### Data
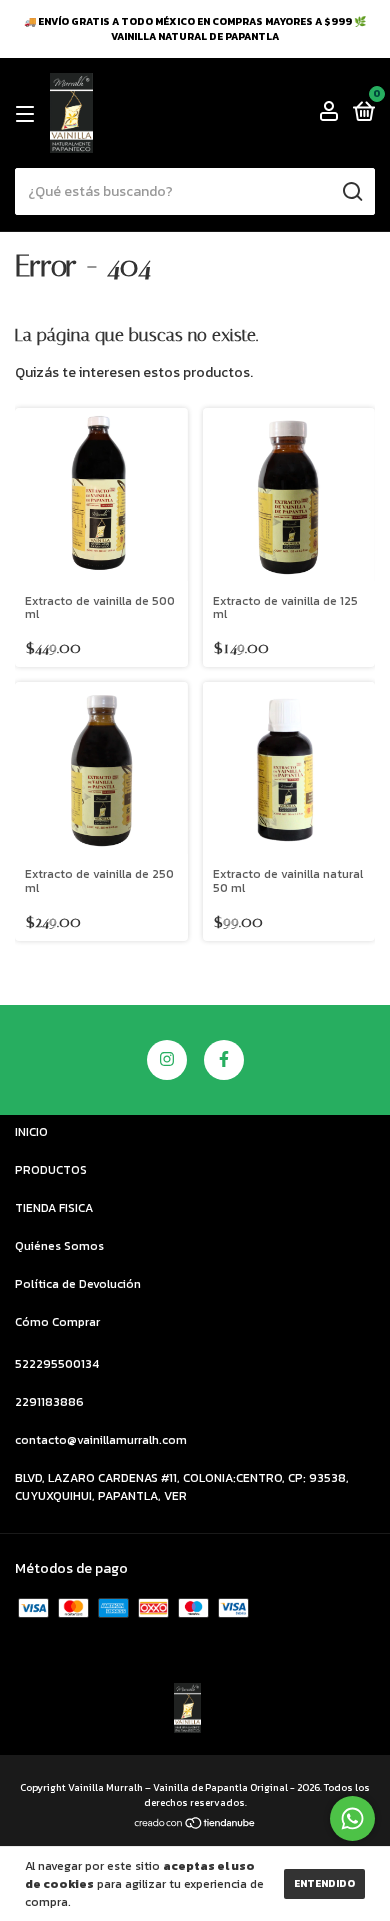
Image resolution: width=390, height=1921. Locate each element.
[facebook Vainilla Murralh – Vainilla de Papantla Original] (224, 1060)
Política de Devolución (78, 1284)
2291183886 (49, 1402)
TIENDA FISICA (54, 1208)
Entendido (324, 1883)
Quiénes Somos (59, 1246)
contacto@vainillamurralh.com (101, 1440)
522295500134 (57, 1364)
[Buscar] (351, 192)
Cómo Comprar (57, 1322)
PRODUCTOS (51, 1170)
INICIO (31, 1132)
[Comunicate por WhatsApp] (352, 1818)
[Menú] (28, 114)
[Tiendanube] (195, 1825)
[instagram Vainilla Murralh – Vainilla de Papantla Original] (167, 1060)
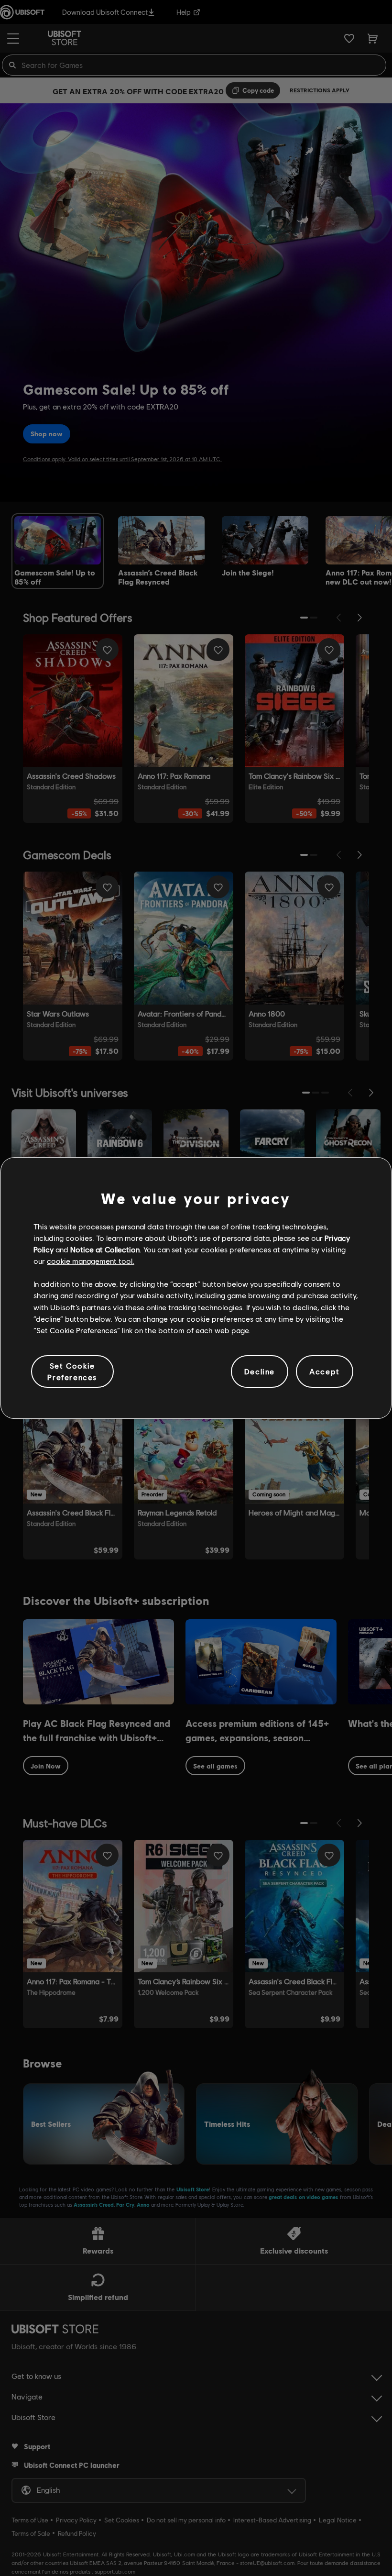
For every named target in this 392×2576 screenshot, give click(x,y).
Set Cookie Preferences (72, 1371)
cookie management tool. (90, 1260)
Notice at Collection (105, 1249)
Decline (259, 1371)
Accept (324, 1371)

### Exercise details
Return the entries unchanged, save for the pictures, which do not belong in the copy.

### Result for this exercise
Image resolution: width=390, height=1921. Locate each element.
[facebook Vainilla Murralh – Vainilla de Papantla Original] (224, 1060)
Política de Devolución (78, 1284)
2291183886 (49, 1402)
TIENDA FISICA (54, 1208)
Entendido (324, 1883)
Quiénes Somos (59, 1246)
contacto@vainillamurralh.com (101, 1440)
522295500134 (57, 1364)
[Buscar] (351, 192)
Cómo Comprar (57, 1322)
PRODUCTOS (51, 1170)
INICIO (31, 1132)
[Comunicate por WhatsApp] (352, 1818)
[Menú] (28, 114)
[Tiendanube] (195, 1825)
[instagram Vainilla Murralh – Vainilla de Papantla Original] (167, 1060)
For every named target in this 392×2576 screenshot, give click(x,y).
Set Cookie Preferences (72, 1371)
cookie management tool. (90, 1260)
Notice at Collection (105, 1249)
Decline (259, 1371)
Accept (324, 1371)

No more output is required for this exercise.